Material for the task Block Start

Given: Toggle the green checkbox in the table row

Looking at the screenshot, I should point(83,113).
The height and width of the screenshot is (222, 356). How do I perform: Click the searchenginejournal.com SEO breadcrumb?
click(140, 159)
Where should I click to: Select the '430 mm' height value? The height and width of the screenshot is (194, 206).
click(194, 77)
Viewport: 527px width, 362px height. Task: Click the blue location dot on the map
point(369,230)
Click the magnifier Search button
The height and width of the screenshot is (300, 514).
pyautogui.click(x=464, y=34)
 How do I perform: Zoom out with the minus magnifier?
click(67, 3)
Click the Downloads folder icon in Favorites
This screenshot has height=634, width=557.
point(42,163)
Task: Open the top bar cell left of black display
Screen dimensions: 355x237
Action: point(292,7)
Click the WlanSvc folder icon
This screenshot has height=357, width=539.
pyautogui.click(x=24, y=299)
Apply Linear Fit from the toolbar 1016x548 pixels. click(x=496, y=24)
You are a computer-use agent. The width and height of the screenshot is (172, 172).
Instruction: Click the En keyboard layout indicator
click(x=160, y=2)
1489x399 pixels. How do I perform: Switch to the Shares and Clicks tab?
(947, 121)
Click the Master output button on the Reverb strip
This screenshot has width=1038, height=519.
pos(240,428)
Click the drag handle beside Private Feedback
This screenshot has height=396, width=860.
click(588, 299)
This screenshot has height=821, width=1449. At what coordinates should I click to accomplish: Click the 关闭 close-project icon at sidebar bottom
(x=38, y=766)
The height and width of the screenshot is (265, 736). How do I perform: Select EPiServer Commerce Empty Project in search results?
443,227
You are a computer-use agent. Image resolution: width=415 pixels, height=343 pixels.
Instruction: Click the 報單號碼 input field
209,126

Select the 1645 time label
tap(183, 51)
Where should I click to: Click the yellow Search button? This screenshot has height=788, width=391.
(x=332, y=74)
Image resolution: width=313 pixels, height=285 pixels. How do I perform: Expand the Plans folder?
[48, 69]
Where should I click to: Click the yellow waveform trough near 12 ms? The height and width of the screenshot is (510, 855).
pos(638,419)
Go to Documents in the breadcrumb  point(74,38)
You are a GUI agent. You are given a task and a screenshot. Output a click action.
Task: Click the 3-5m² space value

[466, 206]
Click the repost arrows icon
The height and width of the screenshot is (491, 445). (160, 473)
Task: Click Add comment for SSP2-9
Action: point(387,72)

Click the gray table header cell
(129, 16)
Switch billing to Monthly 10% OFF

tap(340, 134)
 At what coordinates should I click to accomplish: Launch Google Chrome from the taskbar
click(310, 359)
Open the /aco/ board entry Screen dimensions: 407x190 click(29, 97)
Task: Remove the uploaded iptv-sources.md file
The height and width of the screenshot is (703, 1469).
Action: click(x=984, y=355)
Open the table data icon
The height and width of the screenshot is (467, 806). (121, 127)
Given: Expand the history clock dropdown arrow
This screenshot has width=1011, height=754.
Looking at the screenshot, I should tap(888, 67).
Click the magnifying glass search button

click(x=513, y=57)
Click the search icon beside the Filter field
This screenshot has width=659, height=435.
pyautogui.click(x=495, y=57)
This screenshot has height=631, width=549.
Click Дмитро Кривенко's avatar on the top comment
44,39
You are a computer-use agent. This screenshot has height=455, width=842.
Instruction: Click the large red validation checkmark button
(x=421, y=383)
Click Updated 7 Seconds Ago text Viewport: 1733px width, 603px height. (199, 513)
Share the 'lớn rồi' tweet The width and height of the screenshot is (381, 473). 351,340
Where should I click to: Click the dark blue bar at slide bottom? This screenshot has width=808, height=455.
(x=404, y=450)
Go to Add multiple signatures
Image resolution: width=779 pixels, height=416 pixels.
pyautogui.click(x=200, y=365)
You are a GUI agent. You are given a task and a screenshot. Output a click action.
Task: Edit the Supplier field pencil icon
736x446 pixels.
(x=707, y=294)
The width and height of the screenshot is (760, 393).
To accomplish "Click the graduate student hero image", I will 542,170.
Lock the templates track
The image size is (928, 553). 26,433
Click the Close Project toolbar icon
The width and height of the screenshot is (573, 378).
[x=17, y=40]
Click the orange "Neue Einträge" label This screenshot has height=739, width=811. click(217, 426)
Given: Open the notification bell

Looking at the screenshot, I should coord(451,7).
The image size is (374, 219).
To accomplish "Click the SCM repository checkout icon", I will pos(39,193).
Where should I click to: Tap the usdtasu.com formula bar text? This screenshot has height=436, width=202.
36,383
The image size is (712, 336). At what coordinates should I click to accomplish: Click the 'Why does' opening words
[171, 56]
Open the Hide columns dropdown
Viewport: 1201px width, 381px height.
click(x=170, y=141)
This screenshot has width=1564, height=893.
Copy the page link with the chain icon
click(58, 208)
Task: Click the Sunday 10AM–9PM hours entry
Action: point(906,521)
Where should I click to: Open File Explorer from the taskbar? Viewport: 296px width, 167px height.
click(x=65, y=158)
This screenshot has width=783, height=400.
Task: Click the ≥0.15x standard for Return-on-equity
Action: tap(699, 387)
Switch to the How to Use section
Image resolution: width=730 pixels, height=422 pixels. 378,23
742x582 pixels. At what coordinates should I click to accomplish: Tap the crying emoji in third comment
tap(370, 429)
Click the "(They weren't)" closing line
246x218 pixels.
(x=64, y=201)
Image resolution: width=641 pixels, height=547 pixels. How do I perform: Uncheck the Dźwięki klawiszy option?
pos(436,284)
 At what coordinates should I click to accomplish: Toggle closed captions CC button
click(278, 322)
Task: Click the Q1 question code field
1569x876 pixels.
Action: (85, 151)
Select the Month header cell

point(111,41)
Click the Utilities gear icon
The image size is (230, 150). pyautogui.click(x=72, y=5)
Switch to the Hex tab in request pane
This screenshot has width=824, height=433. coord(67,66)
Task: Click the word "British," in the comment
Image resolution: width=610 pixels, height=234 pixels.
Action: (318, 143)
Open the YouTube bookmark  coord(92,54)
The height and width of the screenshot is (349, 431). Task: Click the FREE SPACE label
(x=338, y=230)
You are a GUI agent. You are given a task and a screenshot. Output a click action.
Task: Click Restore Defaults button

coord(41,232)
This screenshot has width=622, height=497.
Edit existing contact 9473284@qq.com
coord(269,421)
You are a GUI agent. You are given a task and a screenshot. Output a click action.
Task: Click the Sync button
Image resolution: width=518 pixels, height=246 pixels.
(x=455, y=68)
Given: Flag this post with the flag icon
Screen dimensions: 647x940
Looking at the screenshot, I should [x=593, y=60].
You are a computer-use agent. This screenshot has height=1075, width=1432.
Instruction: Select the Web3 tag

Material for the task Block End

### [Prompt]
From the records above, return each line that includes "toolbar".

### [Result]
Apply Linear Fit from the toolbar 1016x548 pixels. click(x=496, y=24)
Click the Close Project toolbar icon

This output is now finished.